“Estamos en el 2017 y hoy tengo una familia grande”, dice Cristina Comandé mirando a cámara en el documental que guarda la Biblioteca Nacional, (…) “dos hijos, tres nietos, una nieta que viene en camino, un compañero de toda la vida”. Cristina está a punto de contar que nació varias veces, no lo dirá literalmente, no lo dirá así: finalmente murió el 7 de febrero de este año pero su testimonio es un renacimiento de cauce resistente.

“Estoy enferma, pero estoy bien, estoy fuerte y voy a seguir declarando todas las veces que sea necesario (…) estoy viva, quiero dar testimonio por todos y cada uno de los estuvieron conmigo y continúan desaparecidos o fueron asesinados y me ayudaron a sobrevivir”. Su mamá era española y su papá, el que le leía cuentos antes de dormir y la llevaba al Museo de Bellas Artes para hablarle de Ernesto de la Cárcova mientras le explicaba Sin pan y sin trabajo, italiano. 

Cuando habla de su educación cuenta que la noche antes de nacer estuvo en el Teatro Colón porque su mamá y su papá habían ido a ver Mefistófeles, enseguida nombra a su escuela y a las monjas tercermundistas echadas por una comisión de padres, a la Facultad de Filosofía y Letras y a la Juventud Guevarista donde militaba. Cristina estudiaba Letras y trabajaba en una empresa mayorista de telas para sastrerías cuando la secuestraron. El 16 de septiembre de 1976 un grupo de tareas entró a su casa, encerró a su familia en el baño, robó la cámara de fotos de su papá, los borceguíes de uno de sus hermanos, las cadenitas de oro y las medallitas de bautismo que encontraron. A Cristina la sacaron de su casa de San Cristobal esposada, la metieron en un auto con la cabeza hacia abajo y la llevaron a la comisaría 6ta.

A esa misma comisaría fueron su mamá y su hermano al otro día a hacer la denuncia, nadie les dijo que Cristina estaba ahí. La habían hecho subir por una escalera caracol, le habían sacado la ropa, la habían torturado y estaba tirada en el piso con los ojos vendados. Unos días después la trasladaron al Campo de Concentración (ella lo llamaba así) de Puente 12. La liberaron el 30 de diciembre. Cristina necesitó veinte años para poder contarle al mundo los días en Puente 12.

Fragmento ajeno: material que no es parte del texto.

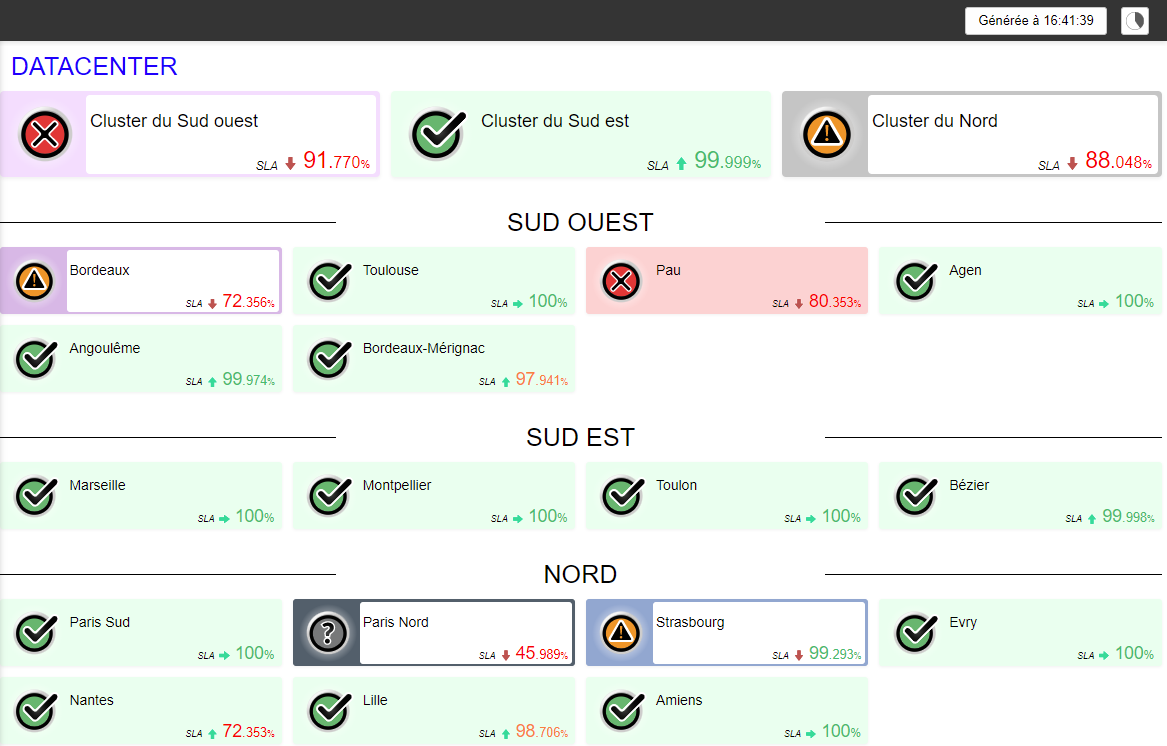Click the critical status icon for Cluster du Sud ouest
This screenshot has width=1167, height=746.
(x=43, y=134)
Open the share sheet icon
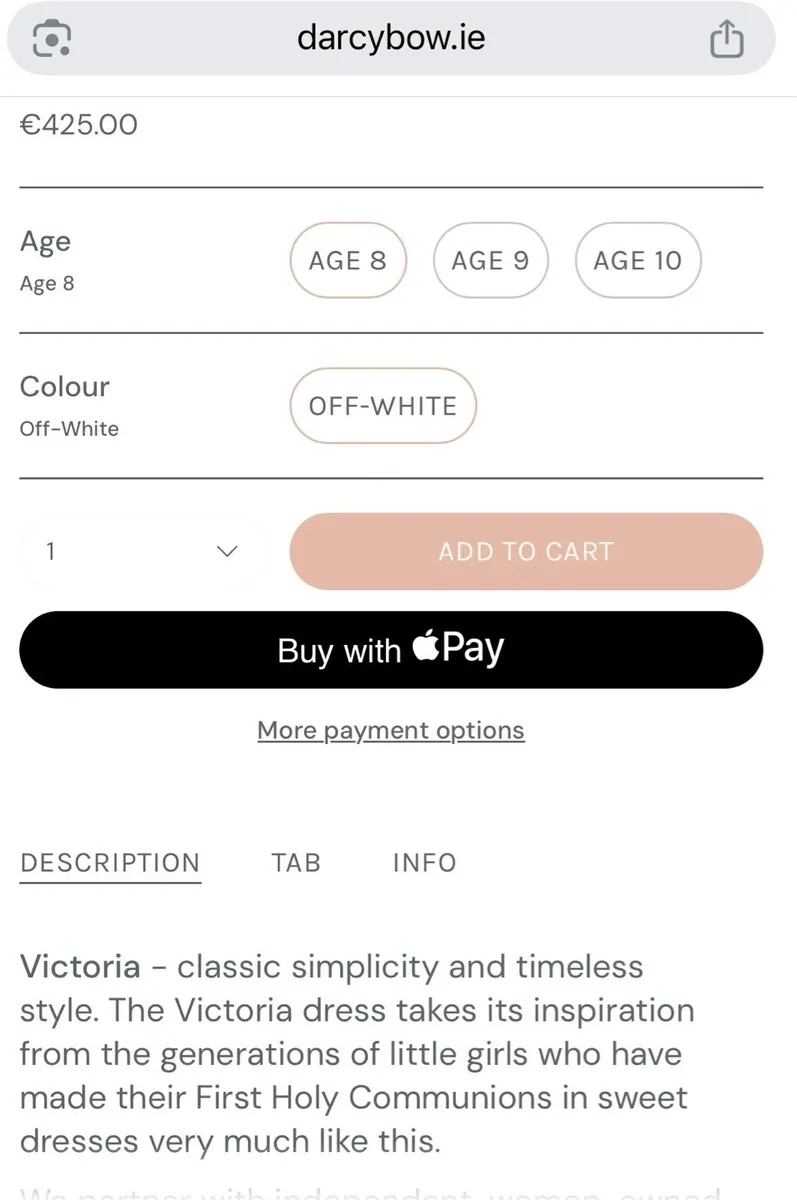 click(727, 39)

“Fueron 105 días siniestros, 105 días terribles que marcaron mi vida para siempre”. En 1996, después de refugiarse unos años en Mar del Plata, de parir mellizos y de inventarse una vida con un pasado en blanco, volvió a Buenos Aires y volvió a la facultad. Cerca de la entrada, escritos en un cartel, estaban los nombres de los alumnos desaparecidos de Filosofía y Letras. Su nombre estaba en esa lista. “Cuando vi mi nombre entré en una crisis terrible porque no sabía quién era yo, la que se había callado, la que no había hablado, la que estaba desaparecida, la que no le había pasado nada, ¿quién era?”. Después de aquel día, la mujer que sentía culpa por haber sobrevivido, la que había mirado el informe de la CONADEP por televisión y lloraba en las marchas con sus hijos a babucha, fue al Instituto Gino Germani (que había hecho esa lista) para pedir que la borraran.

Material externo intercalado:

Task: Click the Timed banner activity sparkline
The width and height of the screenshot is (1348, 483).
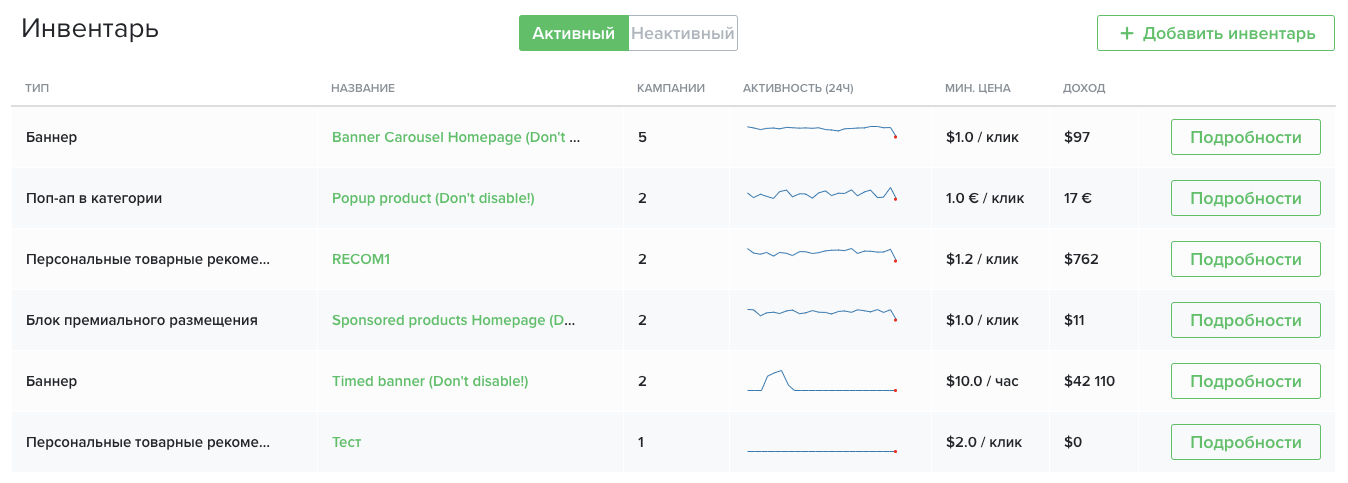Action: pos(821,381)
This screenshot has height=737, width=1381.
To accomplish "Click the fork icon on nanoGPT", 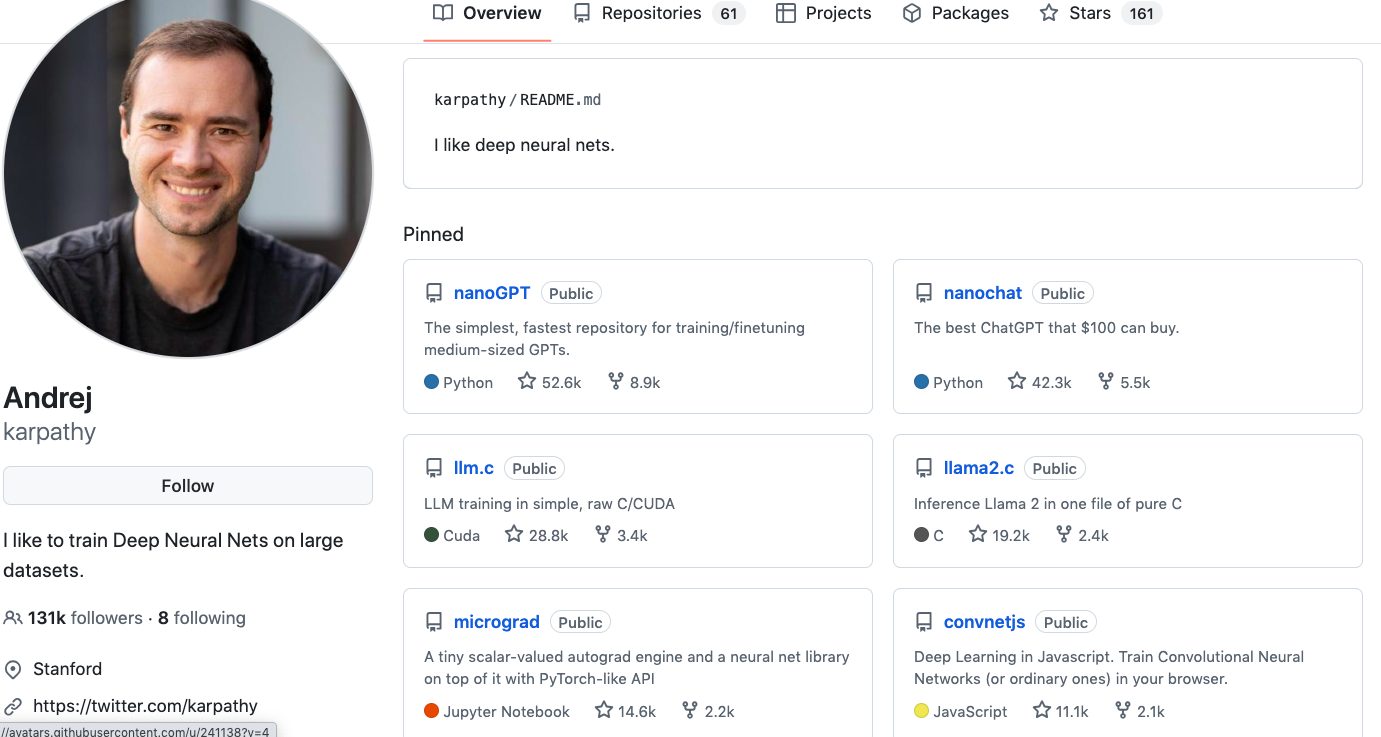I will 616,381.
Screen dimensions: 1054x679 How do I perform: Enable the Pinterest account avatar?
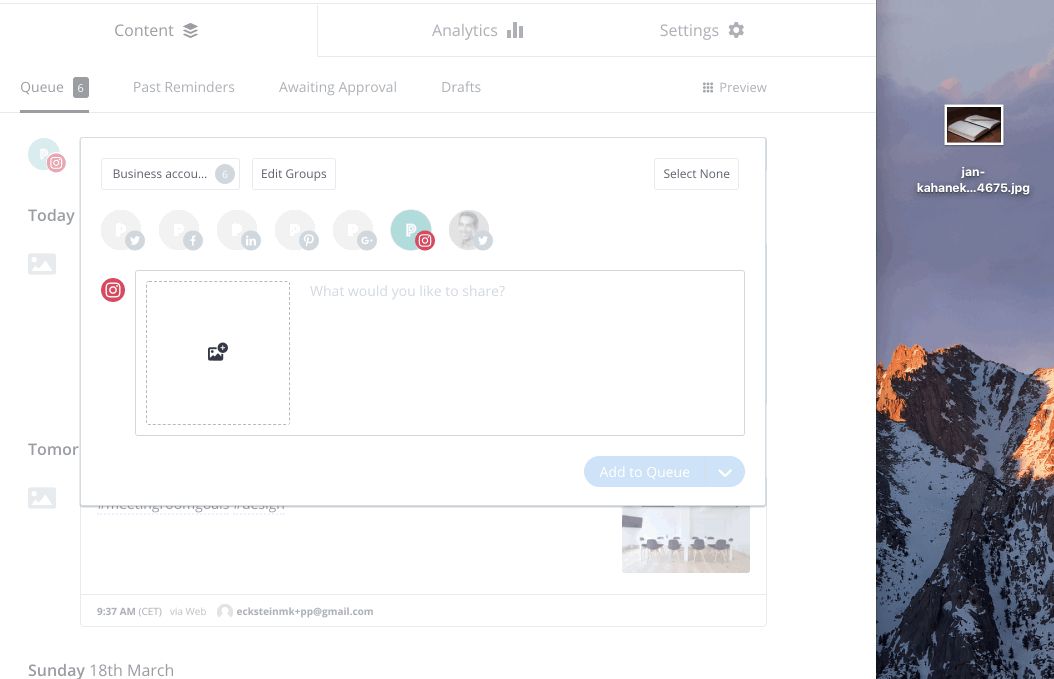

“Así empecé a ser yo”, dijo Cristina recordando la época en la que comenzó a recorrer organismos de Derechos Humanos, a identificar el lugar donde estuvo secuestrada, a ser querellante y dar un testimonio clave en las causas de lesa humanidad por los crímenes de Puente 12, conocido como Cuatrerismo-Brigada Güemes y Protobanco, donde se lo condenó a Etchecolatz. Cuando Cristina murió imprescindible fue una de las palabras preferidas para nombrarla. En dolor de ausencia y como un antídoto, volvió su voz contando el abrazo con su mamá cuando la liberaron: “un abrazo hermoso e impresionante que lo tengo puesto” y diciendo en voz alta los nombres de quienes estuvieron con ella secuestrada. Volvió la memoria de los familiares a los que acompañó, su palabra en los juicios, su clamor confesando el silencio y la imposibilidad: “yo sentía que si le contaba a una persona lo que yo había pasado la estaban torturando como me habían torturado a mí”, su interés por la política como un abrir los ojos al mundo y su celebración por la proyección cuando supo que había nacido HIJOS.